Re: by-const-ref vs. by-value
red floyd wrote:
On Mar 5, 11:27 am, restor <akrze...@gmail.com> wrote:
[redacted]
void fun( T const& val )
{
T& mutable_val = const_cast<T&>(val);
// did I promise I wouldn't modify val?
}
Actually, yes, you did promise that you wouldn't modify val.
That's what the "const" is for.
If you modify val by changing mutable_val, your program will
have undefined behavior.
Not necessarily. Only if the object referred to through the reference
is actually defined as a const object will the behaviour be undefined.
For example,
void mutate(const int& i) { const_cast<int&>(i) = 0; }
int i = 1;
mutate(i);
the behaviour of this code snippet is well-defined.

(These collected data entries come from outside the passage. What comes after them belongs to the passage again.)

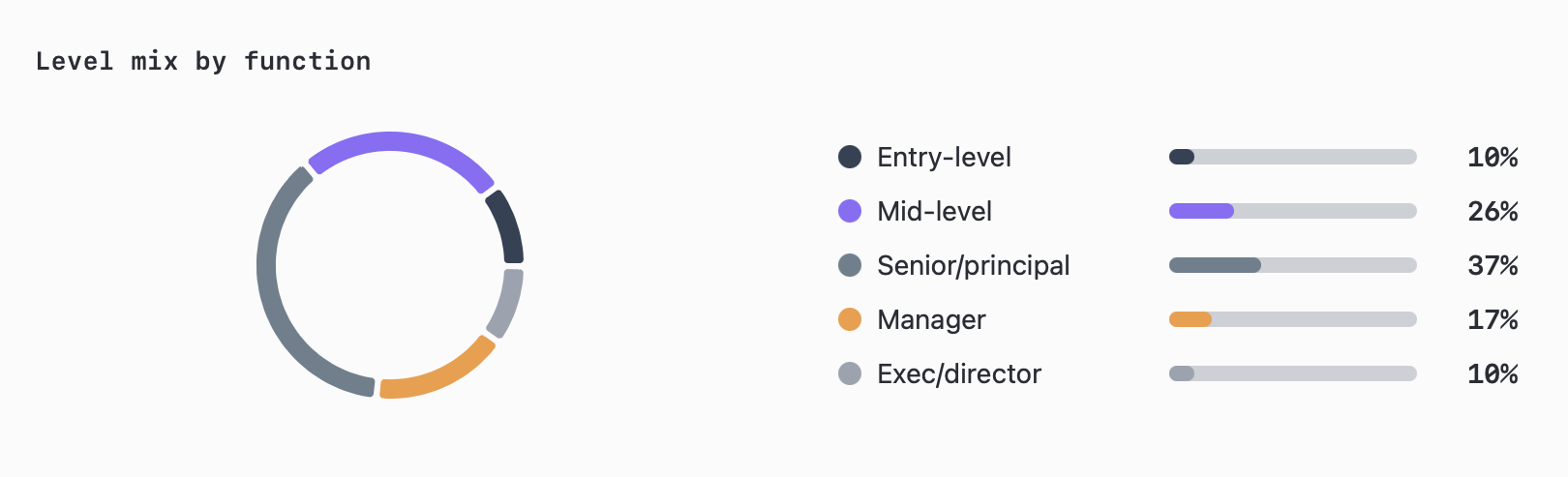Click the Mid-level purple progress bar
Image resolution: width=1568 pixels, height=477 pixels.
(1292, 211)
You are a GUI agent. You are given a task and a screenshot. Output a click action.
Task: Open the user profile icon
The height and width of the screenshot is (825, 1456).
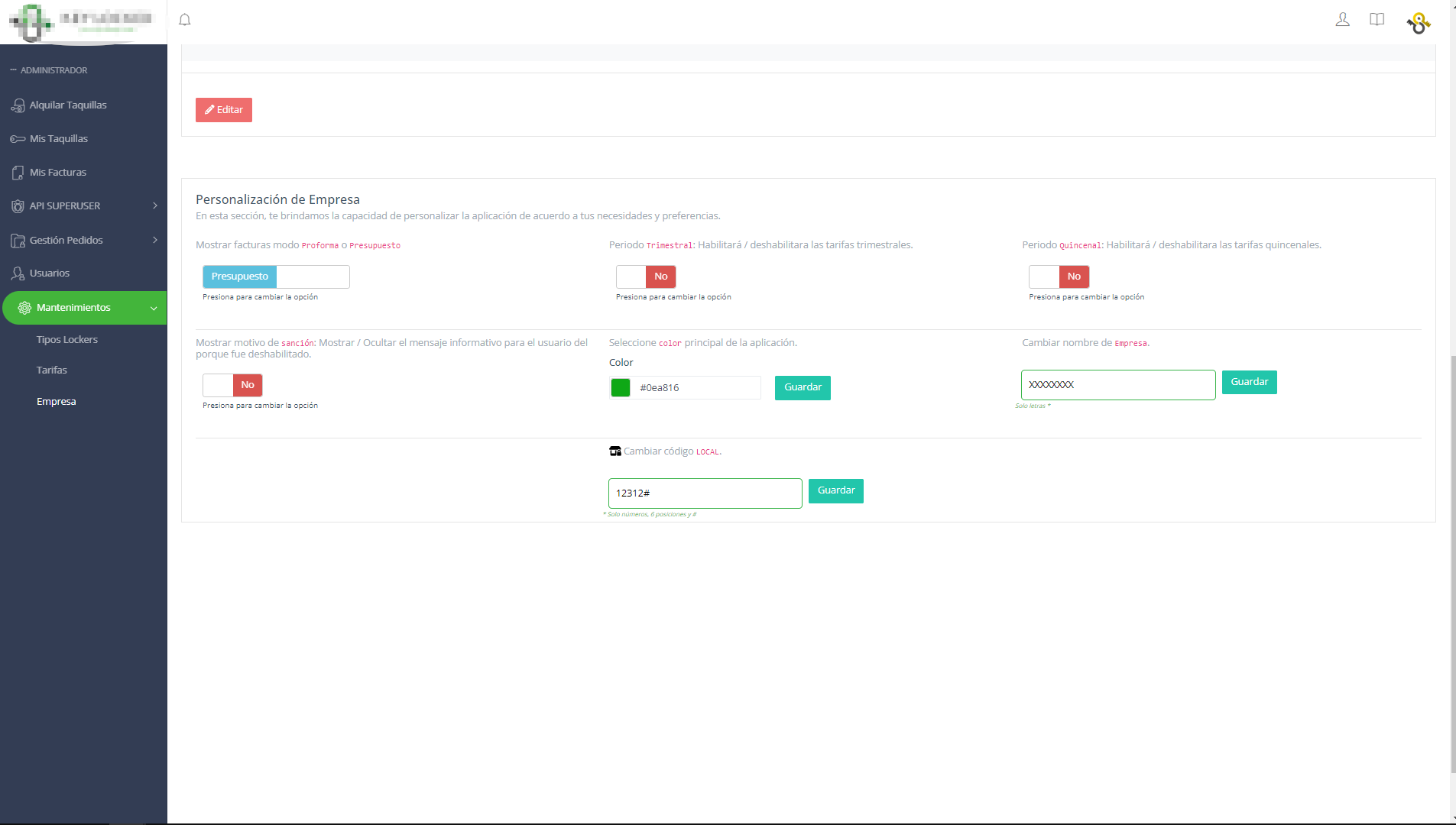tap(1342, 20)
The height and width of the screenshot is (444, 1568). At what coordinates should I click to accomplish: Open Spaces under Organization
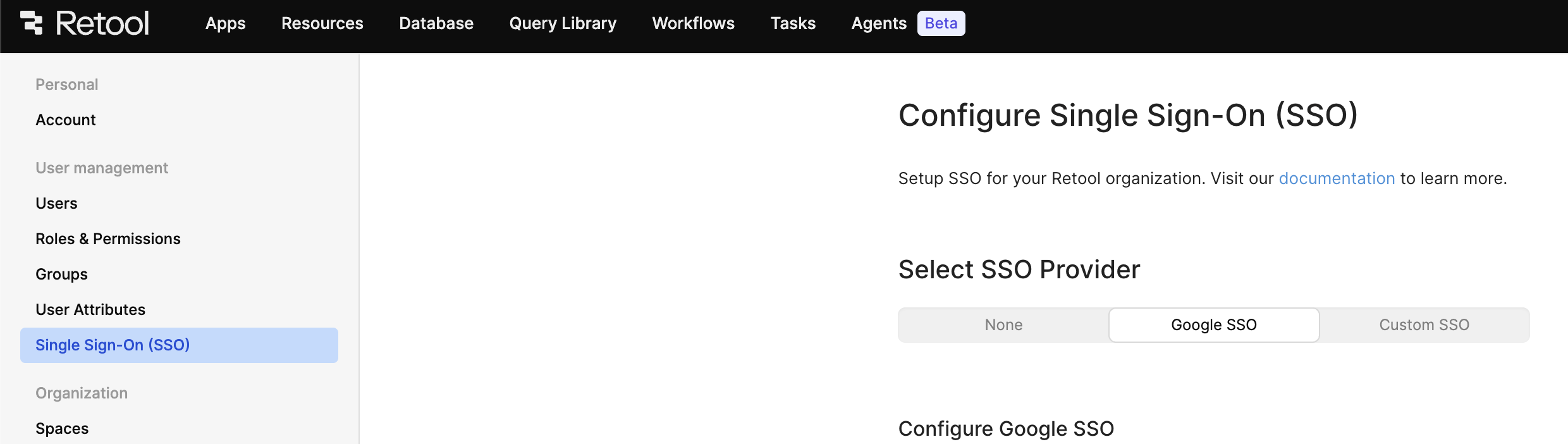click(x=62, y=429)
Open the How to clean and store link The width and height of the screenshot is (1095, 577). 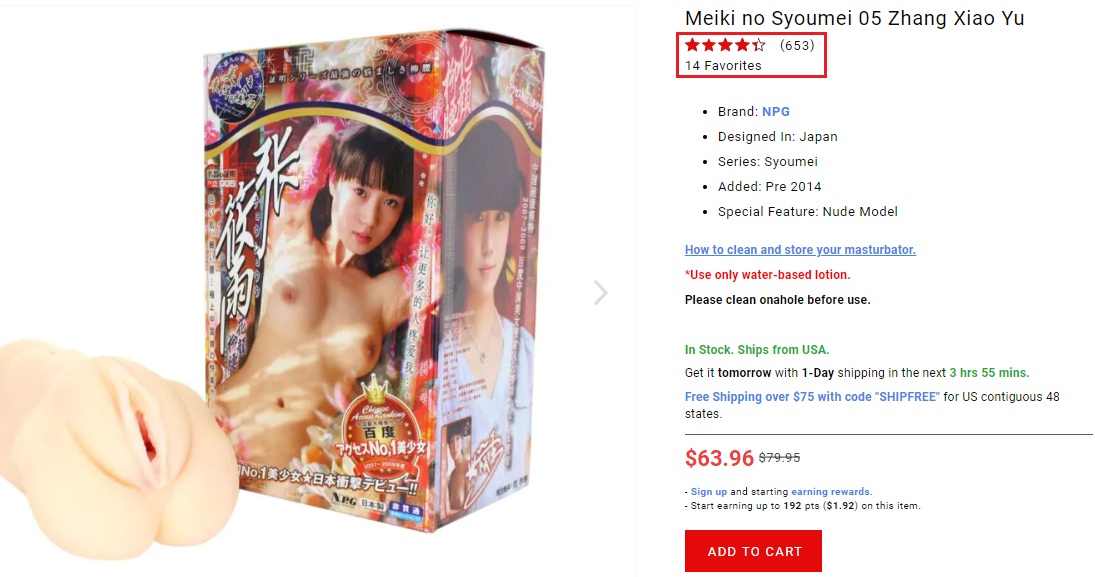(800, 249)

If the above example looks too nasty, consider this one (I believe I
have seen it in one of Andrew Koenig's posts):
typedef std::vector<T>::iterator Iter;
transform( Iter beg, Iter end, T const& val )
{
for( ; beg != end ; ++beg ) {
*beg += val; // is every element increased by the same value?
}
}
Yes, unless T::operator+=() modifies its argument, in which case you
will get an
error when passing a T const&.
I'm not very sure what you mean here, but even if T::operator+=()
doesn't modify the right-hand side, val could be aliased with one
of the objects referred to by *beg and changed by the assignment.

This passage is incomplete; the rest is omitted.